(Provided information)

╭──

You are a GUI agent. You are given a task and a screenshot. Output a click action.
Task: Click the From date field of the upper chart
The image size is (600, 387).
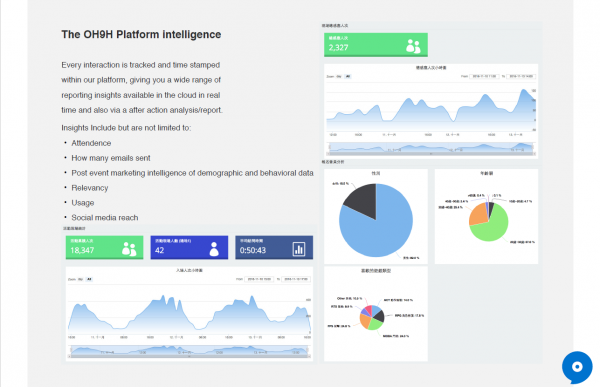tap(484, 77)
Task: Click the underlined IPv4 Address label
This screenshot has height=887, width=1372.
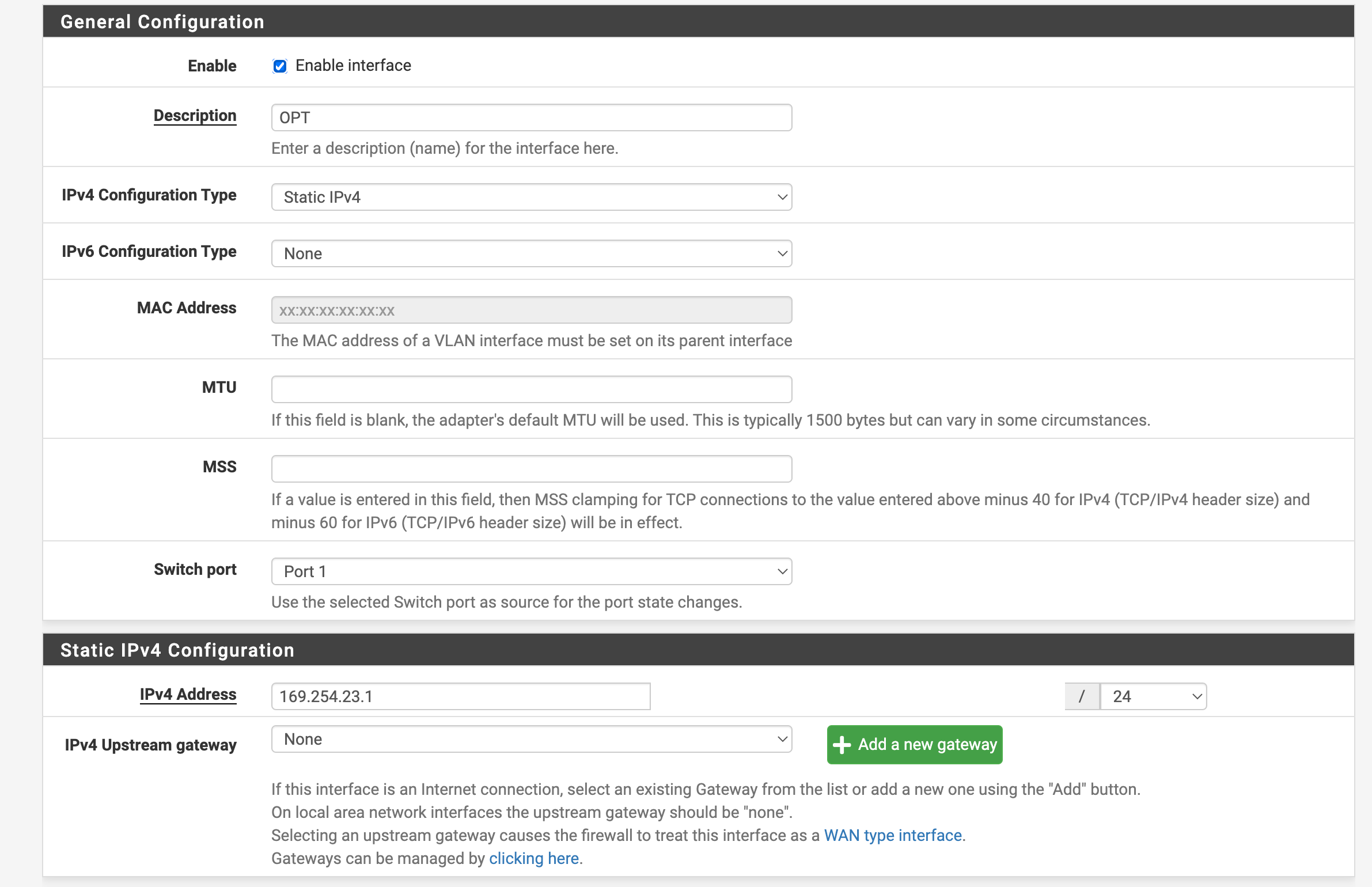Action: 188,694
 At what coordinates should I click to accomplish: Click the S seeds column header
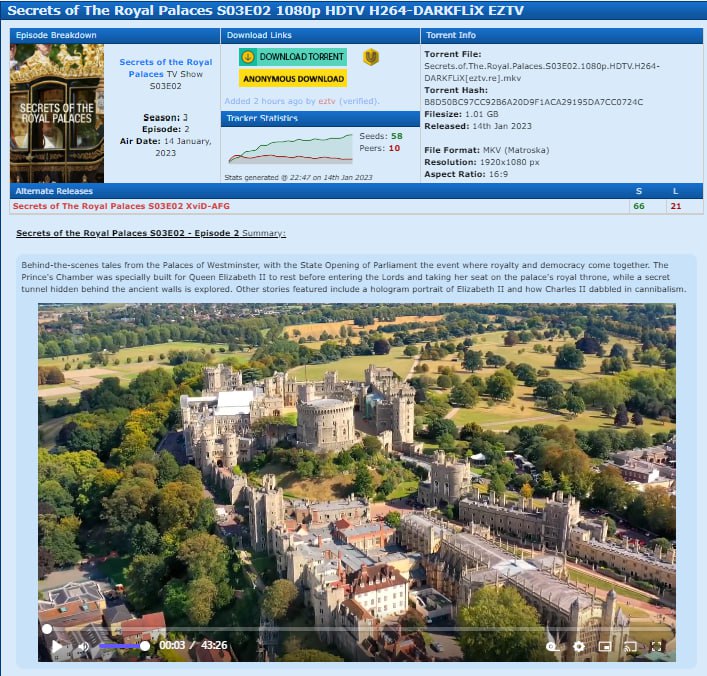point(639,191)
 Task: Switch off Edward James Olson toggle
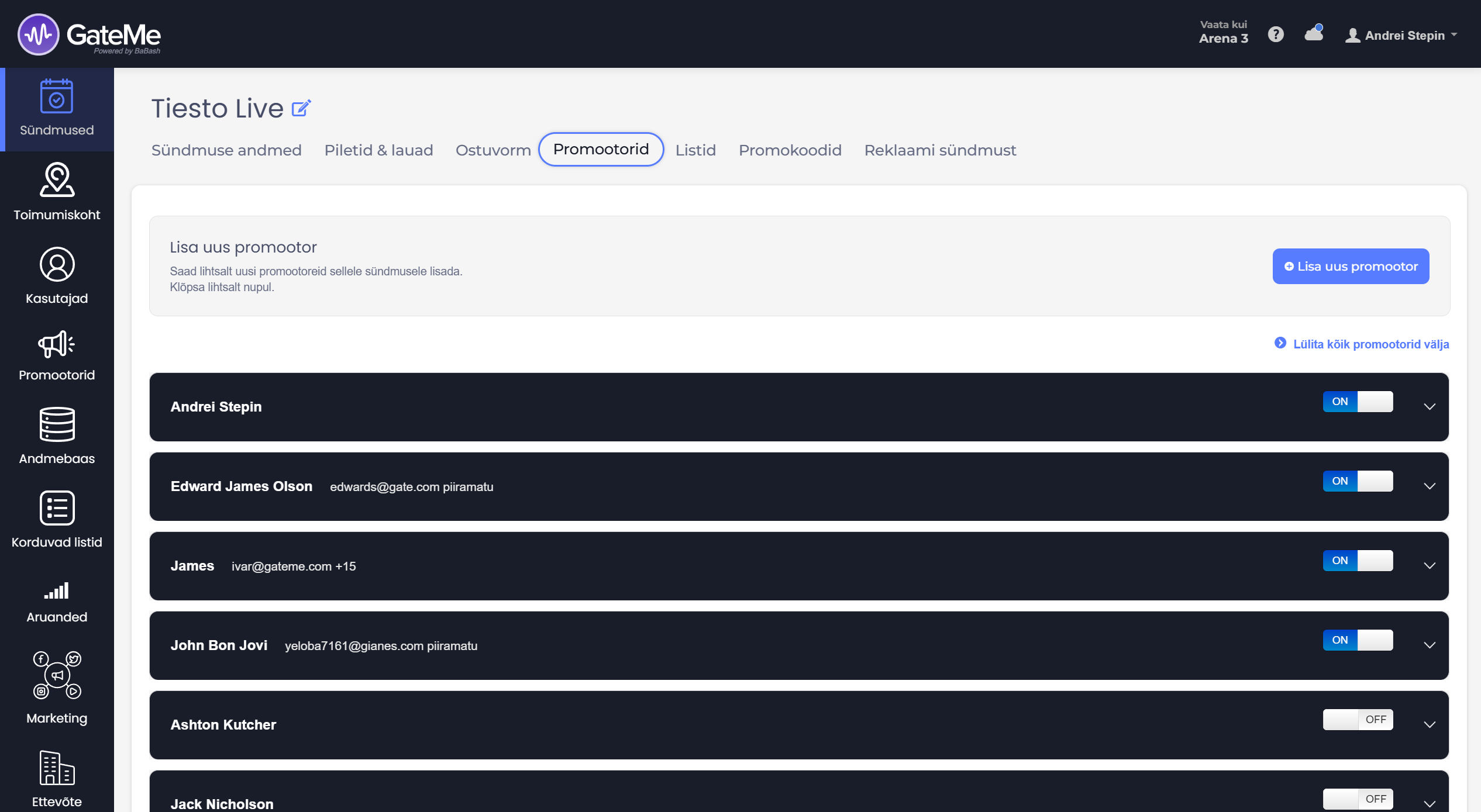tap(1358, 481)
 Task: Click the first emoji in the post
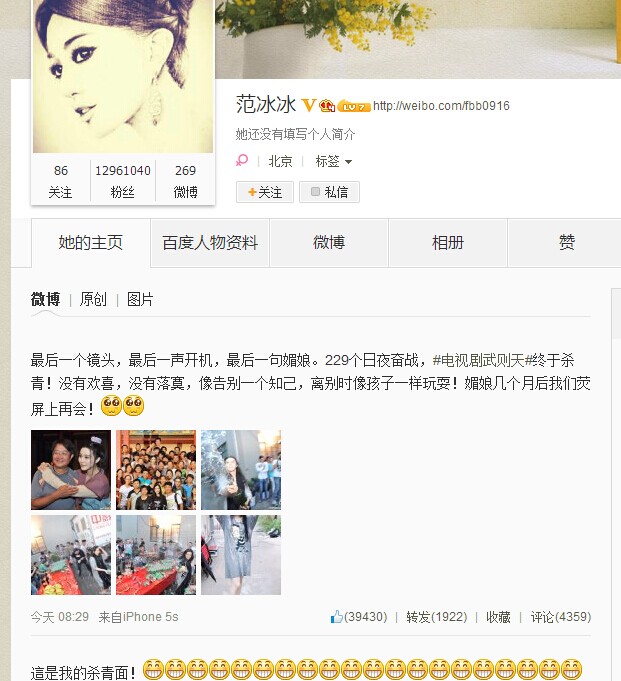(x=111, y=406)
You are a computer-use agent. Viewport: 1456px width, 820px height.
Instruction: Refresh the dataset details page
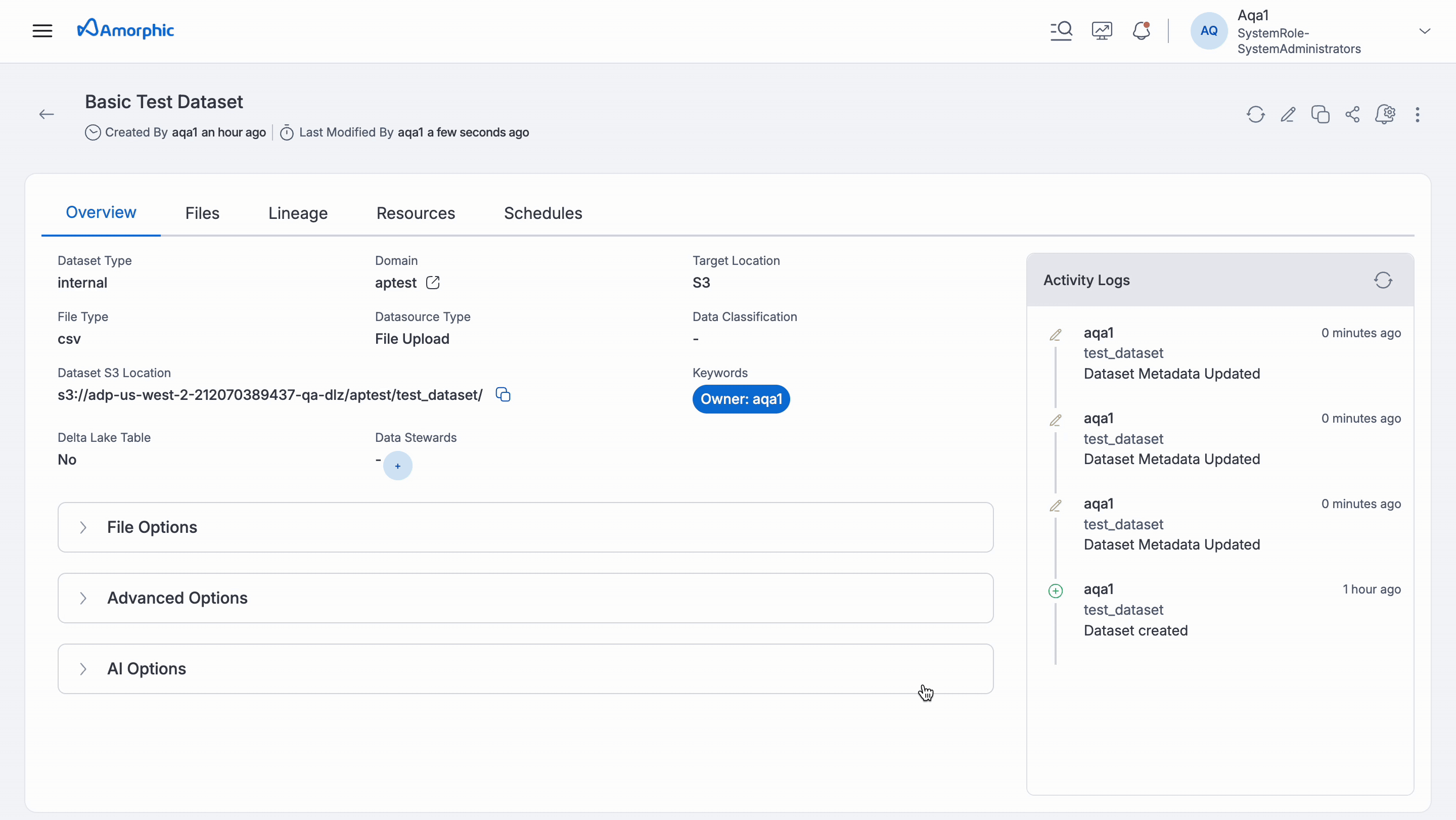(1255, 115)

╰──

(What this task involves) Rewrite every line of the entries above as a numbered list. Skip any blank lines and leave out the pictures.

(Correct result)
1. You are a GUI agent. You are given a task and a screenshot. Output a click action.
2. Task: Click the From date field of the upper chart
3. The image size is (600, 387).
4. tap(484, 77)
5. Task: Click the underlined IPv4 Address label
6. This screenshot has height=887, width=1372.
7. Action: 188,694
8.  At what coordinates should I click to accomplish: Click the S seeds column header
9. point(639,191)
10.  Task: Switch off Edward James Olson toggle
11. tap(1358, 481)
12.  Task: Click the first emoji in the post
13. (x=111, y=406)
14. You are a computer-use agent. Viewport: 1456px width, 820px height.
15. Instruction: Refresh the dataset details page
16. (1255, 115)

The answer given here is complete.